- _TRECHO SELECIONADO_
Ele se refere à Resolução 375/2011, que obriga a presença de enfermeiro no atendimento pré-hospitalar. “Pedimos à prefeitura para repensar o modelo ao pressionar o Conselho Municipal de Saúde.”
 
Reprodução
Lista de 27 enfermeiros demitidos após "reformulação da
Central de Operações": no lugar, uma associação que presta
 serviço de telemarketing
Até setembro de 2009, somente esses profissionais cuidavam da triagem pelo 192. Naquele ano, “a reformulação da Central de Operações” justificou a demissão dos 27 enfermeiros e a contratação da Avape, uma associação sem fins lucrativos que presta serviço de telemarketing oferecendo mão de obra a deficientes físicos.
 
“A medida traz economia aos cofres públicos, mas a eficiência cai com a terceirização de serviços como esses”, avalia Guaracy Mingardi, sociólogo crítico do novo modelo, que também deve ser implantado no 190, da Polícia Militar. “O problema é que, com o tempo, as pessoas se acostumam com o mau atendimento.”
 
Alvo da população, os auxiliares de enfermagem costumam protocolar na administração do SAMU a insatisfação com os atendentes do 192, que errariam diagnóstico, prioridades de atendimento e até nome de rua.

No dia 15 de outubro, por exemplo, uma ambulância só chegou ao acidente de moto com 40 minutos de atraso depois de visitar três diferentes endereços repassados pela central.
           
Sem conhecimento acadêmico, os operadores são treinados pelo SAMU, que entrega a cada atendente um manual de procedimentos médicos com centenas de páginas.

A assessoria de imprensa do serviço nega que médicos e enfermeiros estejam excluídos da triagem ao explicar o que acontece entre a ligação do paciente e o acionamento da ambulância.
 
Reprodução
R.A.F. esperou uma hora e 18 minutos para receber atendimento
O procedimento padrão é que, depois de receber a chamada, o atendente passe o caso para os “despachadores”, outro grupo de profissionais sem diploma que repassa o caso a um dos médicos plantonistas, que aciona a ambulância e orienta os auxiliares de enfermagem de acordo com a necessidade relatada pelo operador de telemarketing.

Segundo funcionários do SAMU, apenas três em cada dez ocorrências chegam aos médicos. A comunicação com a ambulância seria feita na maior parte das vezes pelos despachadores.
 
No mesmo dia em que Márcia perdeu o bebê, a paciente R.A.F, de 42 anos, esperou uma hora e 18 minutos para receber atendimento. Também grávida, ela ligou às 18h29 relatando fortes dores abdominais, secreção de um “líquido preto” e o histórico de um aborto.

Reprodução
Apesar da ocorrência ter sido registrada às 21h42,
a ambulância só foi acionada às 22h30
“Esse líquido decorre de uma doença chamada pré-eclâmpsia, quando a gestante desenvolve hipertensão, o que é muito arriscado para o bebê”, diz um enfermeiro do SAMU que prefere manter seu nome em segredo. “Um atendente sem experiência clínica dificilmente saberia disso.” A ambulância só foi encaminhada para a ocorrência às 19h47.

- _Itens de um conjunto de dados_
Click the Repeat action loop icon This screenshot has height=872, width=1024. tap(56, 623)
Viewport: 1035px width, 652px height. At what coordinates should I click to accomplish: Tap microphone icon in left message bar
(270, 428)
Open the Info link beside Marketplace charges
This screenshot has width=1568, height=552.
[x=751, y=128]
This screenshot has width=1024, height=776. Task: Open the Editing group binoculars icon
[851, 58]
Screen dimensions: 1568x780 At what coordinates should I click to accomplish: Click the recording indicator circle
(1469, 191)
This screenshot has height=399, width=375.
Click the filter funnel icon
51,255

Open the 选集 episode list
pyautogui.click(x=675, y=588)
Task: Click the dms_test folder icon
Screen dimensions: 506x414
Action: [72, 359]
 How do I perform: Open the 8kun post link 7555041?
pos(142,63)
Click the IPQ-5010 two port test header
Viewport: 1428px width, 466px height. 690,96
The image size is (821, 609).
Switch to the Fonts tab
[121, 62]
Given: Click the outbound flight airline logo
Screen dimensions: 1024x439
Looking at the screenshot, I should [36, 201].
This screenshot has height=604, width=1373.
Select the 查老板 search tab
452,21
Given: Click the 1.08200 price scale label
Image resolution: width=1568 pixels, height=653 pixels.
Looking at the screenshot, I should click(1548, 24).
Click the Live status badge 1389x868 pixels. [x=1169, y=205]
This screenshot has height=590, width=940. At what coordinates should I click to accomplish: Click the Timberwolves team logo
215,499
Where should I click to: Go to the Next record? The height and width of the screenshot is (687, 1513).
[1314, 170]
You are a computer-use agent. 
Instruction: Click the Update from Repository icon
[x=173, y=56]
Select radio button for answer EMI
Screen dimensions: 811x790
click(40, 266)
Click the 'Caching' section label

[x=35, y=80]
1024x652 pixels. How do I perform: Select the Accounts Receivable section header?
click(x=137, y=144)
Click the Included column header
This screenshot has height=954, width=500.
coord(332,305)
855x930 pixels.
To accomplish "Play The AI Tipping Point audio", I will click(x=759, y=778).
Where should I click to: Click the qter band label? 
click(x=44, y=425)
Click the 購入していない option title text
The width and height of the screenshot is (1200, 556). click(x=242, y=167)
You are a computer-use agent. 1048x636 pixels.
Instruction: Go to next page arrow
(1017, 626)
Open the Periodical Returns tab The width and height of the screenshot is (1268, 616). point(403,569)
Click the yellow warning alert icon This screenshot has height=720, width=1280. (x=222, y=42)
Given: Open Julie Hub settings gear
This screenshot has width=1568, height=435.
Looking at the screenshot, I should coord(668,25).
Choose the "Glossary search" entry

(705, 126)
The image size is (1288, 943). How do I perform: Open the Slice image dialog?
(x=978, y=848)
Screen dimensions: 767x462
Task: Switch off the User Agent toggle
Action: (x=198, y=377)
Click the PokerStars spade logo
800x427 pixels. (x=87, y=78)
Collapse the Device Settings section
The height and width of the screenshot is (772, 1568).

- _ENUNCIADO A_
Responda, com base no trecho sobre o SAMU:
(i) Até quando somente enfermeiros cuidavam da triagem pelo 192?
(ii) Com quantos minutos de atraso a ambulância chegou ao acidente de moto de 15 de outubro?
(iii) Segundo funcionários do SAMU, quantas em cada dez ocorrências chegam aos médicos?
- _ENUNCIADO B_
Reescreva em forma de lista o parágrafo do trecho sobre o SAMU que começa com "O procedimento padrão é que", mantendo seus fatos principais.
Os registros constituem um material independente do trecho.

- _RESPOSTA A_
(i) Até setembro de 2009.
(ii) Com 40 minutos de atraso.
(iii) Apenas três.

- _RESPOSTA B_
- Depois de receber a chamada, o atendente passa o caso para os "despachadores", outro grupo de profissionais sem diploma.
- Os despachadores repassam o caso a um dos médicos plantonistas.
- O médico aciona a ambulância e orienta os auxiliares de enfermagem conforme a necessidade relatada pelo operador de telemarketing.